ATI RN
Gastrointestinal System Nursing Exam Questions
1. The nurse has inserted a nasogastric tube to the level of the oropharynx and has repositioned the client’s head in a flexed-forward position. The client has been asked to begin swallowing. The nurse starts slowly to advance the nasogastric tube with each swallow. The client begins to cough, gag, and choke. Which nursing action would least likely result in proper tube insertion and promote client relaxation?
- A. Continuing to advance the tube to the desired distance
- B. Pulling the tube back slightly
- C. Checking the back of the pharynx using a tongue blade and flashlight.

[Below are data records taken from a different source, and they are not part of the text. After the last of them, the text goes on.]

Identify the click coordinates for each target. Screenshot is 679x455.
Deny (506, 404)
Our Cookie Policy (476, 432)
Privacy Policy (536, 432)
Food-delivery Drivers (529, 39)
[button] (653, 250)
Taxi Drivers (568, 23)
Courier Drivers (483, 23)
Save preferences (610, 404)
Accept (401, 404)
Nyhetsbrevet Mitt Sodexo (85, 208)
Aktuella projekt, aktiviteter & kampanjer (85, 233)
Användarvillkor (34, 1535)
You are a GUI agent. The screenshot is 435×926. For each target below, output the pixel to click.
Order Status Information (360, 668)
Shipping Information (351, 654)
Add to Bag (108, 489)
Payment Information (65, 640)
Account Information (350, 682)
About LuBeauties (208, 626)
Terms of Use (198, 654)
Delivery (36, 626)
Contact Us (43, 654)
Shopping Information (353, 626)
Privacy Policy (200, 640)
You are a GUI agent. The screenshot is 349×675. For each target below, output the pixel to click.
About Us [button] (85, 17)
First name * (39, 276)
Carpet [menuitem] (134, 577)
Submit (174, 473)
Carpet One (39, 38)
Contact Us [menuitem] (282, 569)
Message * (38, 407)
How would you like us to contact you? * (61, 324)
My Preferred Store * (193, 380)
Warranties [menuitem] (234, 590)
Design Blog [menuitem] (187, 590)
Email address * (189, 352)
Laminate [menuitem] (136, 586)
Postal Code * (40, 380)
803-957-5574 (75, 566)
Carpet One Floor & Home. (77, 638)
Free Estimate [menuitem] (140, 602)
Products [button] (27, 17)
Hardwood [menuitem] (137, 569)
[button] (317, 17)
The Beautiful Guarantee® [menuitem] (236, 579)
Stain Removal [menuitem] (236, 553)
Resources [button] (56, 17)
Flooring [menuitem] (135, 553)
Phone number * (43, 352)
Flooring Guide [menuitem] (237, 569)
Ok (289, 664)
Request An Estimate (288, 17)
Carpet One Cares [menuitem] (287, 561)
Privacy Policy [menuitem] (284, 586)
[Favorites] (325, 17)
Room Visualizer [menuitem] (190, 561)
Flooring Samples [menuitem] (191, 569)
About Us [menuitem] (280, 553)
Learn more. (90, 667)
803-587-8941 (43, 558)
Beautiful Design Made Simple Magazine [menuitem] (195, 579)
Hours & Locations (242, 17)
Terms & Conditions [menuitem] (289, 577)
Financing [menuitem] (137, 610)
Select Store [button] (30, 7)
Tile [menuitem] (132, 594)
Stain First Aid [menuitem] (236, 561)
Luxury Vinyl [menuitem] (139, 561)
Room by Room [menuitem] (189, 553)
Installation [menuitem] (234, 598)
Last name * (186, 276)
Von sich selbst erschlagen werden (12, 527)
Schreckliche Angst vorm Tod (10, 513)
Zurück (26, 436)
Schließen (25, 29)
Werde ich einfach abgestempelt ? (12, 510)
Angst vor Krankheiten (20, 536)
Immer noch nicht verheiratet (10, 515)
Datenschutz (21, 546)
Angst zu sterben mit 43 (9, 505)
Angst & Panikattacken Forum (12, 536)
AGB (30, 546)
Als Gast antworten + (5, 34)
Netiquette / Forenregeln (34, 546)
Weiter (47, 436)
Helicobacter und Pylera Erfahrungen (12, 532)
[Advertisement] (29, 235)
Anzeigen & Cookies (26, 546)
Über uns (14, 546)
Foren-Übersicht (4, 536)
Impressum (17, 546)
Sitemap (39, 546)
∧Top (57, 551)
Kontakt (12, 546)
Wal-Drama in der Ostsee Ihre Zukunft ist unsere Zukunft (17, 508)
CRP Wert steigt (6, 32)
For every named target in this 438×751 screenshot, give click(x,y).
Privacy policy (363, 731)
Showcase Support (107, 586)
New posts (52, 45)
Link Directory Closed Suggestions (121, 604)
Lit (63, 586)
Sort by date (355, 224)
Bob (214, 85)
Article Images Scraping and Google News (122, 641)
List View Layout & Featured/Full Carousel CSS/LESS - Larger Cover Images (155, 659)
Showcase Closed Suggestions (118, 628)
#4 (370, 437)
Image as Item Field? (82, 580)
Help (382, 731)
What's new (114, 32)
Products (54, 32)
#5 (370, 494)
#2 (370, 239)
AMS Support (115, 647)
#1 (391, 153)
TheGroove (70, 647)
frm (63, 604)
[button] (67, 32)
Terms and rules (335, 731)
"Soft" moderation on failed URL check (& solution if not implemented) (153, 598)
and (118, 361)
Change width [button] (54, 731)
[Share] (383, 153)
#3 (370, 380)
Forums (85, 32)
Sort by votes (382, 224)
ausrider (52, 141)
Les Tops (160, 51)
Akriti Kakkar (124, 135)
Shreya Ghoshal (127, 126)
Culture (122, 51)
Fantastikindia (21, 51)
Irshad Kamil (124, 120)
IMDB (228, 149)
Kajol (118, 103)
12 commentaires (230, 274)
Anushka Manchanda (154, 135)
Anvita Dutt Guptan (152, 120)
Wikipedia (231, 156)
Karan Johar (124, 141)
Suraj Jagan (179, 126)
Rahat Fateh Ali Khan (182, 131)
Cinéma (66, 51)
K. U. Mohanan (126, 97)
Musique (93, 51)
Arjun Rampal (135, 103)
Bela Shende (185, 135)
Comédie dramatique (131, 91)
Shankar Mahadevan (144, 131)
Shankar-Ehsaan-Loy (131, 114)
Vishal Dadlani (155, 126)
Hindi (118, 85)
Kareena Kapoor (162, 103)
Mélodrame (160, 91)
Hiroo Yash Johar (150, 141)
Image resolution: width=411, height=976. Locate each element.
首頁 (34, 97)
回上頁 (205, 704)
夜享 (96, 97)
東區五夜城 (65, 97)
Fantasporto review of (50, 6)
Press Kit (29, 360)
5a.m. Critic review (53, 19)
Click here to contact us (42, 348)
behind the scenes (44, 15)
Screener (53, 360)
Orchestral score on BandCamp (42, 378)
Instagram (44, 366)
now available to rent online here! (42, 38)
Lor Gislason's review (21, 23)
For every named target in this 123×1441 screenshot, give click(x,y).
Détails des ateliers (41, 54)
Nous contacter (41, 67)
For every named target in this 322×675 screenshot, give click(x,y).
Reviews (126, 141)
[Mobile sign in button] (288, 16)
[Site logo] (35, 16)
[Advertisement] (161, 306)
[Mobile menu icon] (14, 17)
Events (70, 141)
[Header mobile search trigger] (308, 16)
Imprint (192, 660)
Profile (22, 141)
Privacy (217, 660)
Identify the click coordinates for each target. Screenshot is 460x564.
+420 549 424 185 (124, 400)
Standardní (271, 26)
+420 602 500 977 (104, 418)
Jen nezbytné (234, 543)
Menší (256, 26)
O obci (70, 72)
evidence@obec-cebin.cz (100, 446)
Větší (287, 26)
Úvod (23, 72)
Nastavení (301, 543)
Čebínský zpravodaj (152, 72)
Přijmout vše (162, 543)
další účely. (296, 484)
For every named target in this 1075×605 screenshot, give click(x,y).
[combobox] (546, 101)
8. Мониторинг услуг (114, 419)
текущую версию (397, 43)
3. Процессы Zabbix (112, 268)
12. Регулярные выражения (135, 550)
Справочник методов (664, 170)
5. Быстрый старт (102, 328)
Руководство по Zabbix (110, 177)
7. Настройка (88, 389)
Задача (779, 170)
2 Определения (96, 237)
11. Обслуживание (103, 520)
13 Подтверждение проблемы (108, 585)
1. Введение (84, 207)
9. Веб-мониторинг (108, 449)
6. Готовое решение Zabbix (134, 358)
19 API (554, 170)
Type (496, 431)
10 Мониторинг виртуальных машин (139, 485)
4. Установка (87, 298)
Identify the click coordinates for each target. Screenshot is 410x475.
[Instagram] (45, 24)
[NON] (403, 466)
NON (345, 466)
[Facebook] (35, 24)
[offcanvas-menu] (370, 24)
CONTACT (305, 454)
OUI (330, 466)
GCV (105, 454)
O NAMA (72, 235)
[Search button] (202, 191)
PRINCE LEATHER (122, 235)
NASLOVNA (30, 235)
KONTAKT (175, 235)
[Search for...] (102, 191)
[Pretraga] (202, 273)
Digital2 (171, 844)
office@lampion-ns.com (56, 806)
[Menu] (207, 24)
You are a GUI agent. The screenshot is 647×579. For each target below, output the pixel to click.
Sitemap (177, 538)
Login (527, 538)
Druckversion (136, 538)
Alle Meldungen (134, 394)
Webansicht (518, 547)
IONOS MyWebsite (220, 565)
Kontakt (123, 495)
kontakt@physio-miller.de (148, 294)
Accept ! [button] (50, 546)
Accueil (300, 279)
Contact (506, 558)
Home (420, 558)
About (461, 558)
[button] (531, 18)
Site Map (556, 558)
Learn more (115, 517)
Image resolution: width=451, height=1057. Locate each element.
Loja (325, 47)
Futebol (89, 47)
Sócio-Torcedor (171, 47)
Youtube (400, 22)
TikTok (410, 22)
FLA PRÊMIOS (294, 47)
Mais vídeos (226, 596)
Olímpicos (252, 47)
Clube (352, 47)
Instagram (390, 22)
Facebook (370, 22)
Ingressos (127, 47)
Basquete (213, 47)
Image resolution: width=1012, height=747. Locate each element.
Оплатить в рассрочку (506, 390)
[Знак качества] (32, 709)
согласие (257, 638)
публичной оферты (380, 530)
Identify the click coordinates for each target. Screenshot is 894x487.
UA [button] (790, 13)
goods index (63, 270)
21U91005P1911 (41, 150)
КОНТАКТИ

- D. Instructing the client to breathe slowly and take sips of water.
Correct answer: A
Rationale: As the nasogastric tube is passed through the oropharynx, the gag reflex is stimulated, which may cause coughing, gagging, or choking. Instead of passing through to the esophagus, the nasogastric tube may coil around itself in the oropharynx, or it may enter the larynx and obstruct the airway, pulling the tube back slightly will remove it from the larynx; advancing the tube might position it in the trachea. Swallowing closes the epiglottis over the trachea and helps move the tube into the esophagus. Slow breathing helps the client relax to reduce the gag response. The nurse should check the back of the client’s throat to note if the tube has coiled. The tube may be advanced after the client relaxes.
2. Dark, tarry stools indicate bleeding in which location of the GI tract?
- A. Upper colon.
- B. Lower colon.
- C. Upper GI tract.
- D. Small intestine.
Correct answer: C
Rationale: Dark, tarry stools indicate bleeding in the upper GI tract.
3. A client is scheduled for an abdominal perineal resection with permanent colostomy. Which of the following measures would most likely be included in the plan for the client's preoperative preparation?
- A. Keep the client NPO for 2 days before surgery.
- B. Administer kanamycin (Kantrex) the night before surgery.
- C. Inform the client that chest tubes will be in place after surgery.
- D. Advise the client to limit activity.
Correct answer: B
Rationale: Antibiotics are administered preoperatively to reduce the bacterial count in the colon. The client will be placed on a low residue diet to help cleanse the bowel before surgery but typically is not placed on NPO status until 8 to 12 hours before surgery. Laxatives and enemas may also be administered. Chest tubes would not be expected postoperatively. There is no need to limit the client's activity before surgery.
4. Sitty, a 66 y.o. patient underwent a colostomy for ruptured diverticulum. She did well during the surgery and returned to your med-surg floor in stable condition. You assess her colostomy 2 days after surgery. Which finding do you report to the doctor?
- A. Blanched stoma
- B. Edematous stoma
- C. Reddish-pink stoma
- D. Brownish-black stoma
Correct answer: A
Rationale: A blanched stoma 2 days after colostomy surgery should be reported to the doctor as it may indicate compromised blood flow.
5. Glenda has cholelithiasis (gallstones). You expect her to complain of:
- A. Pain in the right upper quadrant, radiating to the shoulder.
- B. Pain in the right lower quadrant, with rebound tenderness.
- C. Pain in the left upper quadrant, with shortness of breath.
- D. Pain in the left lower quadrant, with mild cramping.
Correct answer: A
Rationale: Patients with cholelithiasis often complain of pain in the right upper quadrant, radiating to the shoulder.